俺たちの前に現れた竜は、体長は7mほど、体は漆黒の鱗に全身を覆われ、長い前足には5本の鋭い爪がある。背中からは大きな翼が生えており、薄らと輝いて見えることから魔力で纏われているようだ。空中で翼をはためかせる度に、翼の大きさからは考えられない程の風が渦巻く。だが、何より印象的なのは、夜闇に浮かぶ月の如き黄金の瞳だろう。爬虫類らしく縦に割れた瞳孔は、剣呑に細められていながら、なお美しさを感じさせる光を放っている。

ライセン大峡谷にも同じ形状の魔物にハイベリアがいたが、それとは比べ物にならない迫力だ。例えるなら、まさしく王者を目の前にしたような感じか。

愛ちゃん先生たちは、蛇ににらまれた蛙のように硬直してしまっている。

特に、ウィルは真っ青な顔でガタガタと震えて今にも崩れ落ちそうだ。脳裏に、襲われた時の事がフラッシュバックしているのだろう。

ハジメの方も、予想していたよりも相手が強力であると認識を改めたようで、油断なく黒竜を見ている。

その黒竜は、俺たち、いや、正確にはウィルの姿を確認すると、ギロリとその鋭い視線を向けた。そして、おもむろに頭部を持ち上げ仰け反ると、鋭い牙の並ぶ顎門をガパッと開けてそこに魔力を集束しだした。

おそらく、川の一部と冒険者を消し飛ばしたブレスを放つつもりなのだろう。

だが、愛ちゃん先生たちは驚愕から抜けきっておらず、硬直したままだ。

 

「ちっ、ハジメ、こいつらのお守りは任せた!」

「おい、ツルギ!?」

 

愛ちゃん先生たちが動けないのを認識した直後、俺は速攻でその場から飛び出した。

次の瞬間、黒竜の口からレーザーの如き黒色のブレスが一直線に放たれた。

ブレスはハジメたちのいるところに直撃するが、俺が飛び出した直後にハジメが宝物庫から2mほどある巨大な柩型の盾を取り出して、地面に固定していた。

あれは、タウル鉱石を主材にシュタル鉱石を挟んでアザンチウムで外側をコーティングしたもので、さらに“金剛”によって強化できる。
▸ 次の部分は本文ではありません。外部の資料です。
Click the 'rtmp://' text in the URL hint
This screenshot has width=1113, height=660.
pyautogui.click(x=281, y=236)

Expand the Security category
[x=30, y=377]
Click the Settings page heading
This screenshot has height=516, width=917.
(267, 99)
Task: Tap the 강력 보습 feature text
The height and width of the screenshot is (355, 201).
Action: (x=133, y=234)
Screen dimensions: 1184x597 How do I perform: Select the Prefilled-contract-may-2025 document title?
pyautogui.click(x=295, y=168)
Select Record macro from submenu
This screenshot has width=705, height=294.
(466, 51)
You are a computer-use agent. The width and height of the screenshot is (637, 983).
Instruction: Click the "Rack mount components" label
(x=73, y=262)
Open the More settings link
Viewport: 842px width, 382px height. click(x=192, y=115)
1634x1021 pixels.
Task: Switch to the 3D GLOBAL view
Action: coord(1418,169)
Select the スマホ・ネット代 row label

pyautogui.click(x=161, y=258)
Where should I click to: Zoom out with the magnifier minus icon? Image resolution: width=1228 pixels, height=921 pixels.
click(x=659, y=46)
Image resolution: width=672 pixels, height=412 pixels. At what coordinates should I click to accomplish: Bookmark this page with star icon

仮に金剛とアザンチウムが突破されても、数秒でも耐えられるなら直ちに修復することができる。仮に突破されても、二層目のシュタル鉱石は魔力を注いだ分だけ強度を増す性質を持つので、ハジメの魔力ならまず突破はされないだろう。

それでも、やはりすさまじい威力を秘めているようで、徐々に押されている。

だが、黒竜の意識は完全にウィルに向けられ、時間も十分に稼いでくれた。

 

「落ちやがれ!」

 

この隙に俺は黒竜の死角に回り込み、黒竜よりも高く跳躍した。そして、黒竜のがら空きな背中にめがけ、重力魔法もプラスして威力を増した飛び蹴りを食らわせた。

 

「グゥルァアアア!?」

 

完全に不意打ちだった黒竜に、これを耐えることはできず、なすすべなく地面に落とされた。

そこに、剣製魔法で白と黒の双剣を生成して、落ちる勢いのまま黒竜に斬りつけた。

だが、

 

ガキキンッ!!

 

「うそだろ!?」

 

黒竜を斬り裂こうとした俺の双剣は、逆に黒竜の鱗に当たった瞬間にはじかれ、折れてしまった。

ハジメが作った黒刀ほどではないとはいえ、俺の剣製魔法で作った剣はそんじょそこらの金属なら簡単に両断できる。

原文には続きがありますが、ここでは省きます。